The bill, named “Federal College of Education Afon, Kwara State Bill (SB.226), 2022 and Other Matters Connected,” aims to solve the critical lack of competent teachers in Nigeria’s elementary schools in order to satisfy the 1:25 teacher-to-pupil ratio mandated by the National Policy on Education.
“The choice of this bill stemmed from the imperative need to expand the avenues designated to prepare highly qualified professionals to offer qualitative education and stimulate the intellectual growth of our children,” Oloriegbe said during the introduction of the bill on the floor of the senate.
“The quality of primary school education depends on the quality of our teachers. Therefore, primary education should be one of the topmost priorities for the government. Primary education is a crucial stage of a child’s development since it serves as a preparatory ground for the other two levels of education. However, it is disturbing to state that the quality of teachers to provide this kind of education is deteriorating. A shortfall of teachers is one of the significant challenges of Primary Education in Kwara State and Nigeria in general.

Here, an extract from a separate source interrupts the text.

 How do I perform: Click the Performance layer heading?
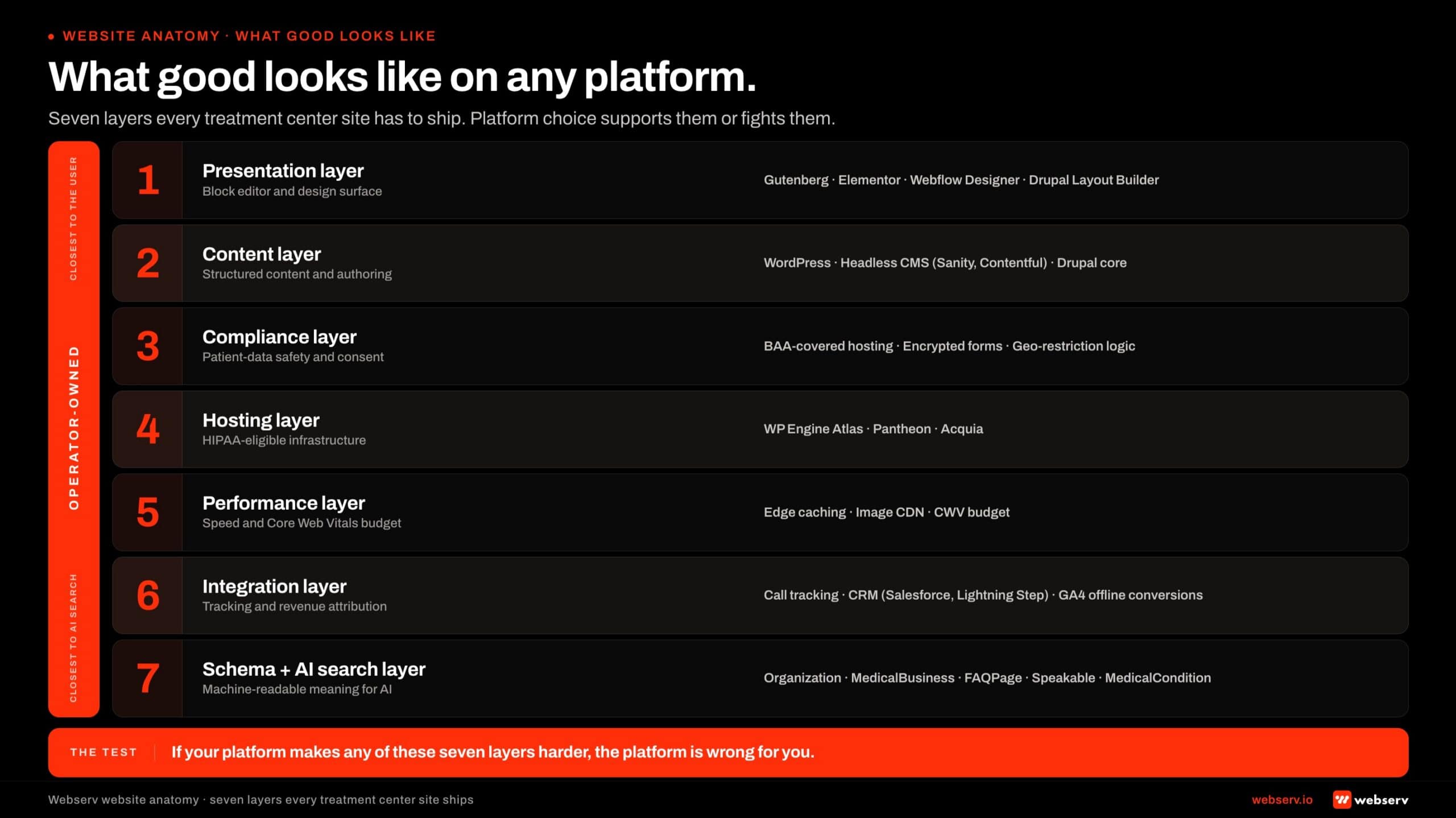pos(284,503)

“The National Policy on Education provides that for effective learning, the teacher-pupil ratio should be 1:25. It is disheartening to state that Nigeria would need at least 250,000 additional teachers to achieve this recommended ratio because, in some rural communities, there are as low as three teachers in a school. But unfortunately, the quality of teachers required is not available in the labour market.

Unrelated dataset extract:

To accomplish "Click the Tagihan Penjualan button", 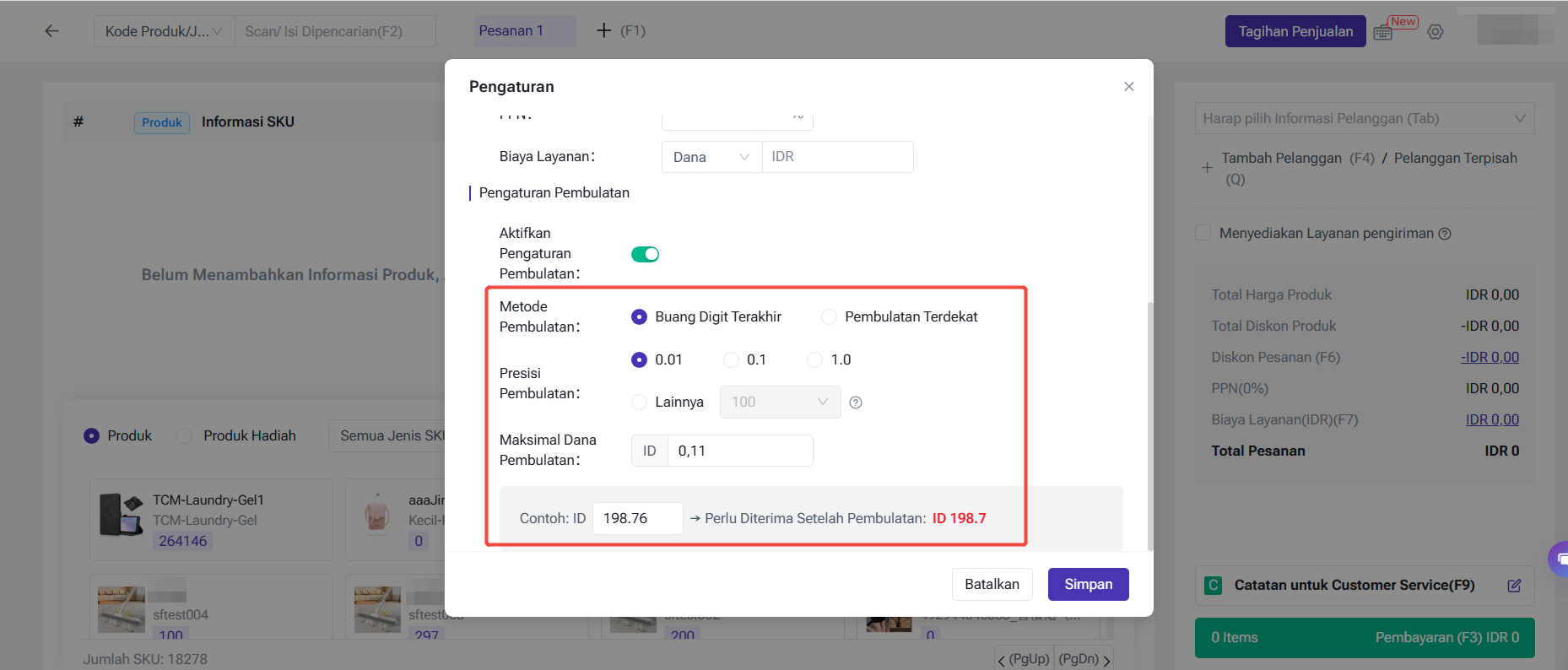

“It is observed with concern that the majority of the teachers in primary schools are not trained to be teachers. Instead, they are recruited to do the job because of a shortage of qualified teachers. With the shortfall of teachers, there is high stress on the few qualified academic staff available. The skilled teachers are faced with the challenge of handling several classroom management activities. Some go as far as providing support for partially-trained and less-experienced teachers assigned to them. This has led to a lower standard of education in the Kwara State and indeed in Nigeria,” the senator added at the plenary.
Speaking further, he drew the attention of his colleagues to the various states that currently host Federal Colleges of Education in Nigeria, reiterating the need to consider the choice of Kwara State for one of the institutions.
“Currently, Nigeria, with over 200million people, has 27 Federal Colleges of Education in Nigeria, located across 26 states namely Oyo, Ondo, Ogun, Kogi, Katsina, Delta, Rivers, Enugu, Gombe, Niger, Kaduna, Plateau, Imo, Adamawa, Yobe, Zamfara, Lagos, Cross River, Anambra, Kano, Bauchi, Edo, Osun, Benue, Ebonyi and the Sokoto States. Sadly, none is located in Kwara State despite earnest demand for the training of qualified primary teachers in the State.”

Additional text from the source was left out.